Computerworld

CoreDNS joins Kubernetes, Prometheus, and Envoy

The plug-in powered DNS server for Kubernetes becomes the fourth open source project to reach graduation status under the CNCF

CoreDNS, the DNS server created to serve as support infrastructure for Kubernetes, has been “graduated” by the Cloud Native Computing Foundation, sustainers of Kubernetes and other open source technology for building modern clouds.

The graduated status is a green light to anyone deciding whether to make CoreDNS a significant part of their Kubernetes deployment or other infrastructure, or to use CoreDNS to replace older, antiquated, or less flexible DNS servers.

A “graduated” project, in CNCF terms, is one that demonstrates “thriving adoption, diversity, a formal governance process, and a strong commitment to community sustainability and inclusivity,” according to CNCF’s statement. In plainer English, it means CoreDNS is likely to enjoy a long development lifetime with support from many quarters.
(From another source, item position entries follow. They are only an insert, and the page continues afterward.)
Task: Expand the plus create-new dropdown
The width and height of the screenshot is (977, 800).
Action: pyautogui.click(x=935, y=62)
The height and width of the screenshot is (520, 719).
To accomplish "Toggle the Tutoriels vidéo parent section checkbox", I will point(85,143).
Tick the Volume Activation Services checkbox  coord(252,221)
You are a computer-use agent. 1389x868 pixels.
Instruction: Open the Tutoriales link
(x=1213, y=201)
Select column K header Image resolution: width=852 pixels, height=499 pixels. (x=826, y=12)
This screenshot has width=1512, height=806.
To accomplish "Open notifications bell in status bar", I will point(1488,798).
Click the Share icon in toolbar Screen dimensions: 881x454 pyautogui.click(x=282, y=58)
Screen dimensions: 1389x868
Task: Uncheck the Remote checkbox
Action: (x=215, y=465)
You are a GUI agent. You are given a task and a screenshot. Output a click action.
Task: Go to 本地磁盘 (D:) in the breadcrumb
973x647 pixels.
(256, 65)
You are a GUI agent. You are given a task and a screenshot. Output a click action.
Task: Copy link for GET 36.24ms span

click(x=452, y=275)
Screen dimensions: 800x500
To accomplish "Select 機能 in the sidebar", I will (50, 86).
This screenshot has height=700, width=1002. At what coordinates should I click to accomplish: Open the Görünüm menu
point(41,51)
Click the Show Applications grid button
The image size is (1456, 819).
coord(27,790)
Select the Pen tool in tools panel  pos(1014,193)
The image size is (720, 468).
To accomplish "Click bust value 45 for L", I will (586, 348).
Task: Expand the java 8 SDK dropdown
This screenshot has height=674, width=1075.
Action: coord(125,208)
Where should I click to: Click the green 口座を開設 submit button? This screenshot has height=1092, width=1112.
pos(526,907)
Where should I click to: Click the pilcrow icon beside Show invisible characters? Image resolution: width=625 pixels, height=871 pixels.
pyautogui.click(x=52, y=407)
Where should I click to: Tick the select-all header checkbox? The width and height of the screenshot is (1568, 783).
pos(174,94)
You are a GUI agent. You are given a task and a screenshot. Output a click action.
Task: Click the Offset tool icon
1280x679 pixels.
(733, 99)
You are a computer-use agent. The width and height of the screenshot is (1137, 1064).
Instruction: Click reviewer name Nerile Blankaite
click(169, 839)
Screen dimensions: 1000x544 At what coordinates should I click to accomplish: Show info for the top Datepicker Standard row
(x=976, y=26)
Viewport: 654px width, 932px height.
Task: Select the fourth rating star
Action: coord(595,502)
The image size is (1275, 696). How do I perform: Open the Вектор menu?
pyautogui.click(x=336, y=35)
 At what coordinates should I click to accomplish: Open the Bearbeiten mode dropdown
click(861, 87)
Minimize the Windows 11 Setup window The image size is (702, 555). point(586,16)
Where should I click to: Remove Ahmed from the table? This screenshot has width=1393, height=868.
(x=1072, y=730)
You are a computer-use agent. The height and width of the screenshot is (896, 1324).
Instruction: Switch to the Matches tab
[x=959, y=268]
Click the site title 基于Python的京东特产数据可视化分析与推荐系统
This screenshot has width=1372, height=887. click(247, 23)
CoreDNS, originally created in 2016 and written in Go, was developed to become the default DNS server component for Kubernetes. Nonetheless, CoreDNS can work as a drop-in replacement for most conventional DNS servers. Its extensibility and flexibility, by way of a plug-in architecture, allows it to integrate with Kubernetes by providing Prometheus monitoring metrics. Its core is also multithreaded, as opposed to the single-threaded design used by some other DNS servers (such as Kube-DNS).

The thumbs-up from the CNCF should assure all of those who build infrastructure atop CoreDNS will not be left hanging in the long run. In addition to being open source, CoreDNS is architected to be a useful building block for any infrastructure. For instance, CoreDNS deploys as a single binary with no dependencies except for its configuration file.